Dear Industry Professionals:

As an independent third party, ASE upholds and promotes high standards of automotive service and repair through the assessment, certification and credentialing of current and future industry professionals. ASE performs thorough, strategic reviews of automotive service technology programs and offers accreditation to those that meet the requirements of the industry’s instructional standards.

Accreditation of automotive programs ensures that students are taught the important skills that employers are looking for when hiring entry-level automotive service professionals.
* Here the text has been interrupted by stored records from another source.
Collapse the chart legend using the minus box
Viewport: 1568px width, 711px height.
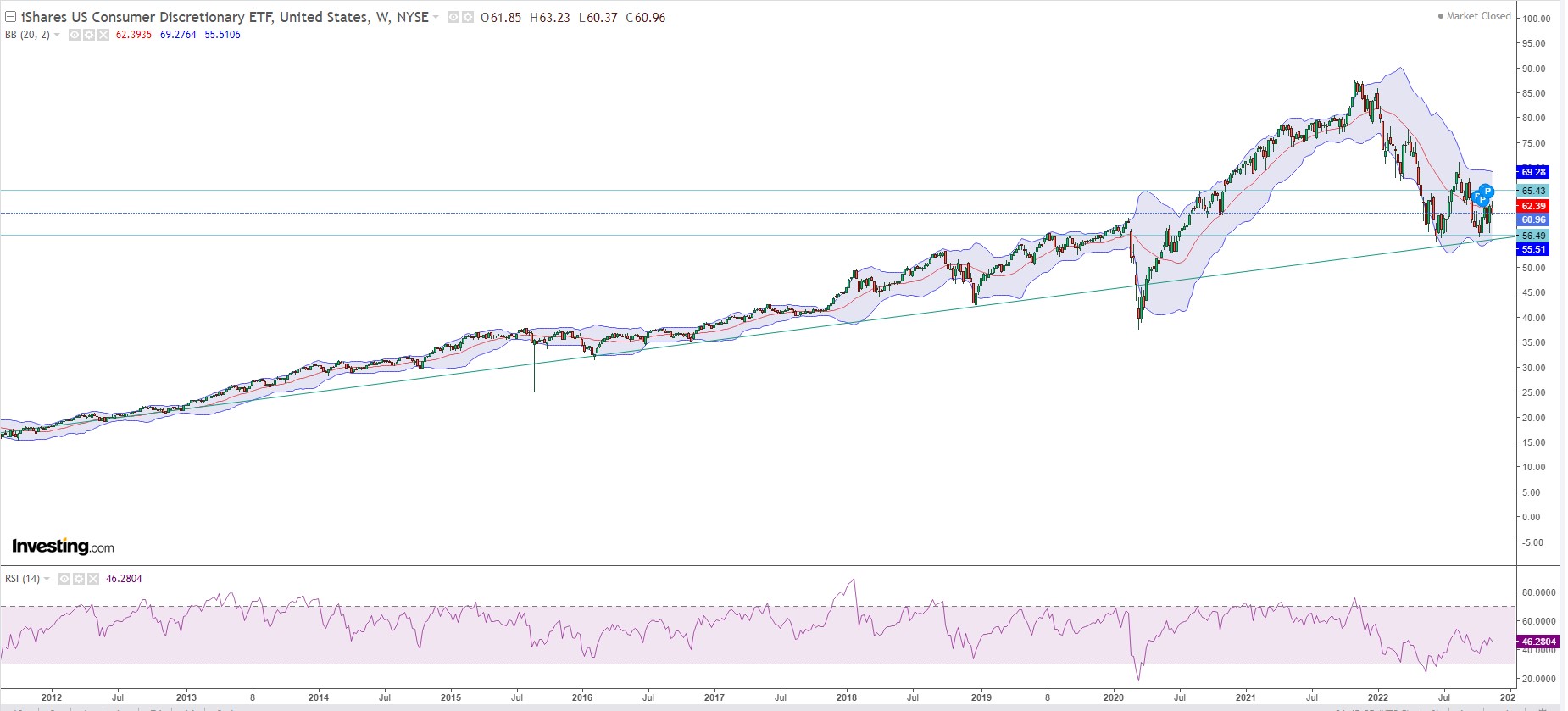pyautogui.click(x=11, y=17)
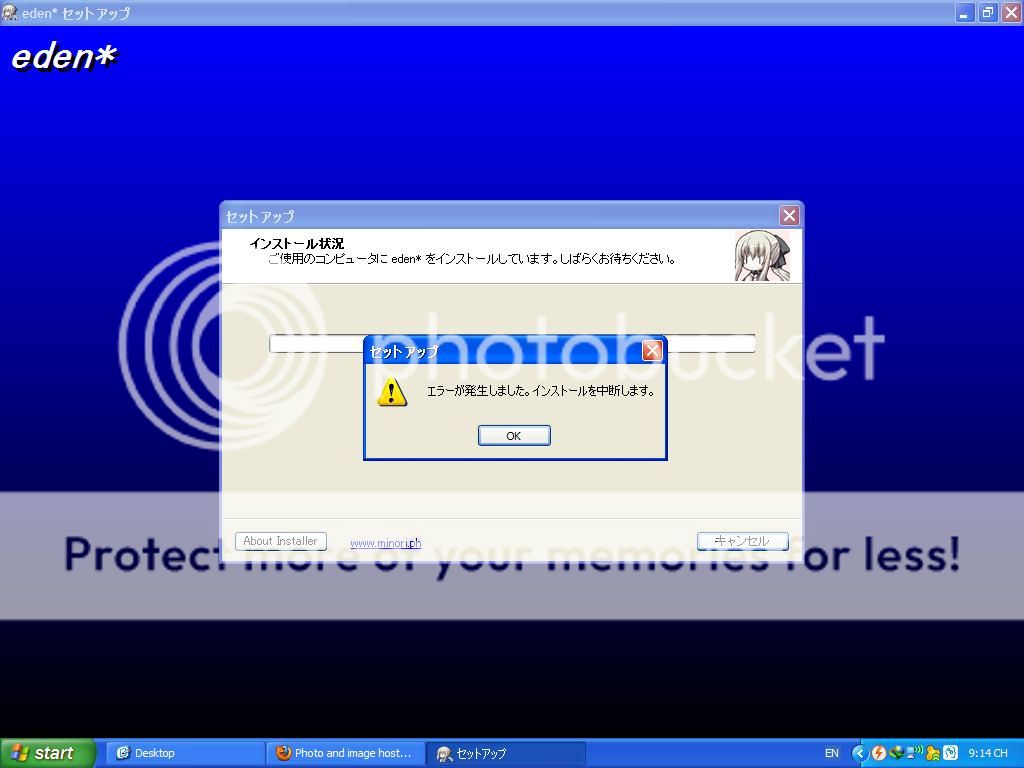Click the yellow messenger tray icon
Screen dimensions: 1024x768
click(932, 753)
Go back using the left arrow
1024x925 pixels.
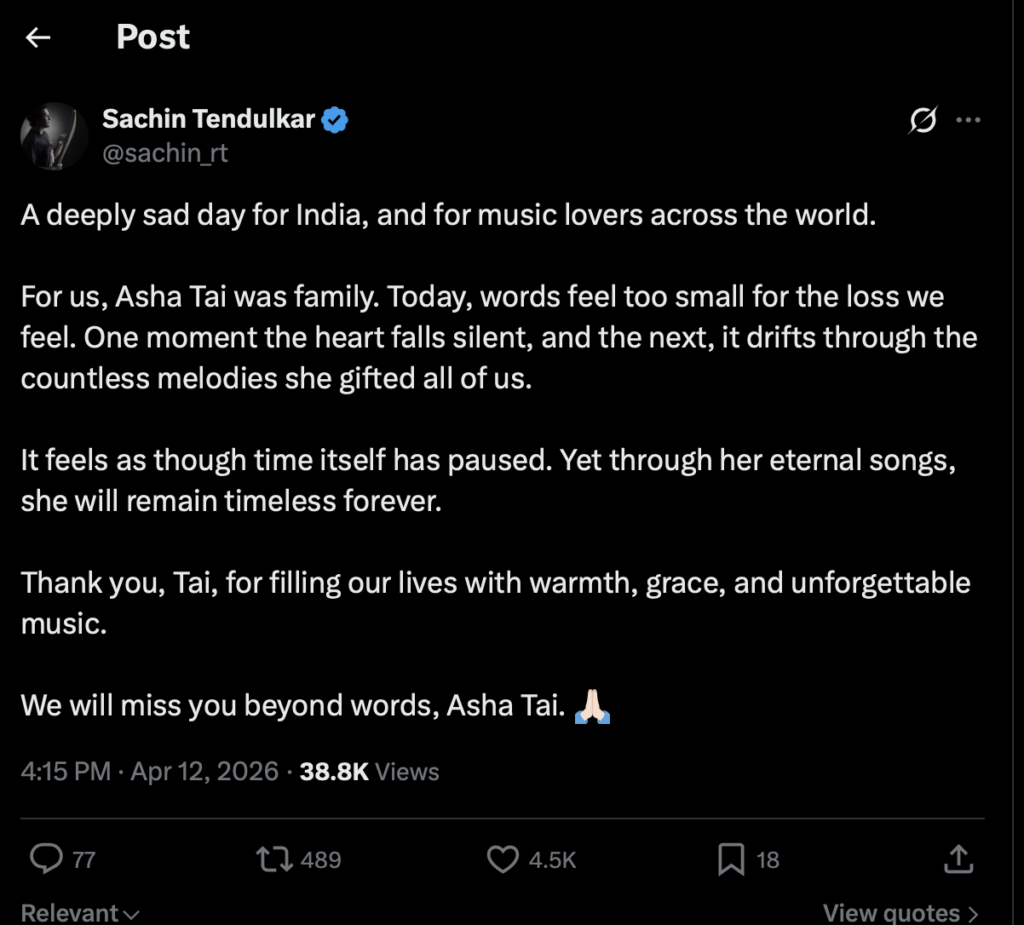click(x=38, y=38)
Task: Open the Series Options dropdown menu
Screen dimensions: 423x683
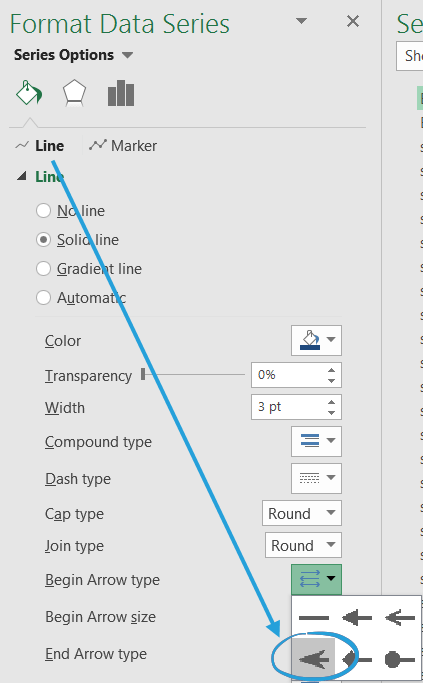Action: [73, 55]
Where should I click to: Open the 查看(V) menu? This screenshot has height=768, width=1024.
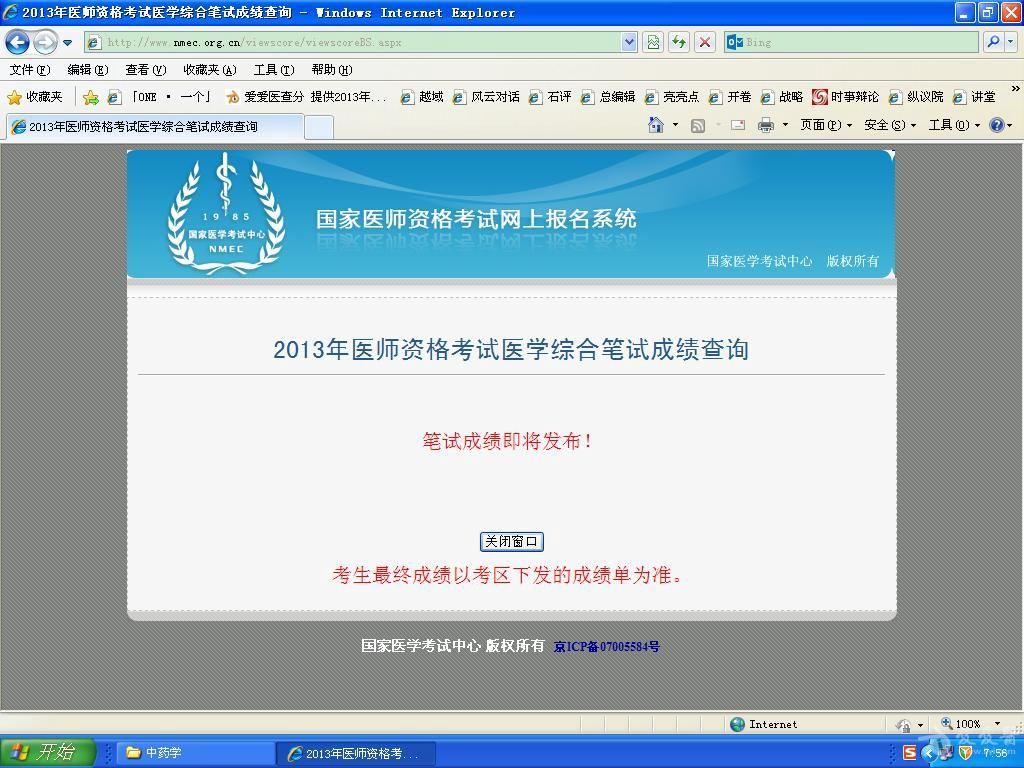[145, 70]
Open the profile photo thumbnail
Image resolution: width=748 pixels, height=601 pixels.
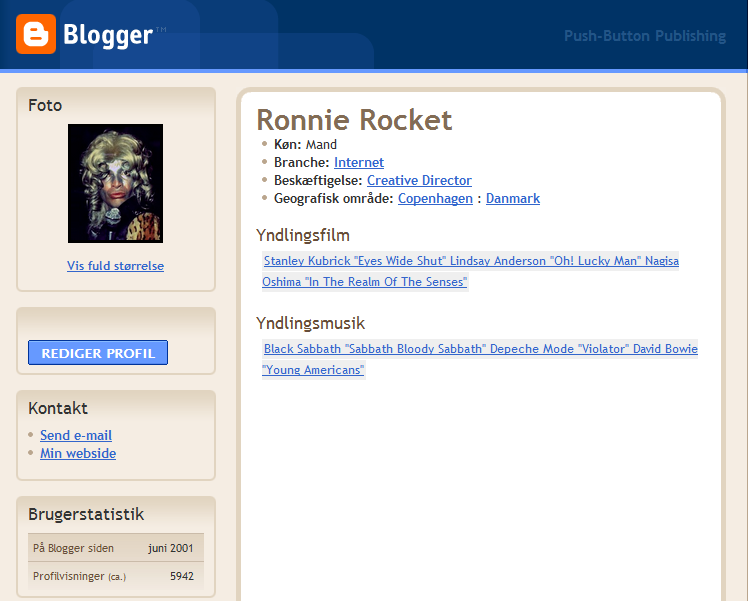tap(115, 183)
A lack of accreditation puts to question the employability of students, may jeopardize their safety in shop bays, and does not guarantee that the tasks they learn align with local employers’ needs or incorporates use of the types of tools and equipment used in local employers’ businesses.

Accredited programs have instructors that are current in their field, knowledgeable about the latest vehicle technologies and teach students employable skills in addition to important “soft” skills of being a good employee, such as safe shop practices, being on time and in attendance, and working with coworkers and customers, all of which are emphasized in accredited programs.

The quality of ASE accredited automotive programs have always been considered some of the finest in the country and that is because of the stringent guidelines under which these programs have operated, and there is a long history of high school and college automotive students successfully graduating from these programs and being hired upon graduation.

Collaboration is at the core of the ASE accreditation process as we believe that successful programs are built on a healthy exchange between educators, experts, students and community. A strong advisory committee helps support each program successfully bridge the gap between real world needs and classroom activities.

The ASE Education Foundation works closely with career technical education (CTE) directors and transportation directors in each state to ensure that automotive service technology programs remain accredited. Unfortunately, some states are reevaluating the need for accreditation. We believe that the elimination of this requirement sends a message to employers and vehicle owners alike that they can no longer have confidence that students entering the automotive workforce from unaccredited programs will have received the training required to properly service and repair vehicles.

We would like to encourage all industry members to get involved with the automotive, collision and truck automotive programs in their communities. If you need help finding a program in your area or if you learn a program is not accredited, the ASE Education Foundation and ASE field managers can help.

With new and ever-changing vehicle technologies, and the growing need for well-trained technicians, now is the time to recognize and reestablish its importance.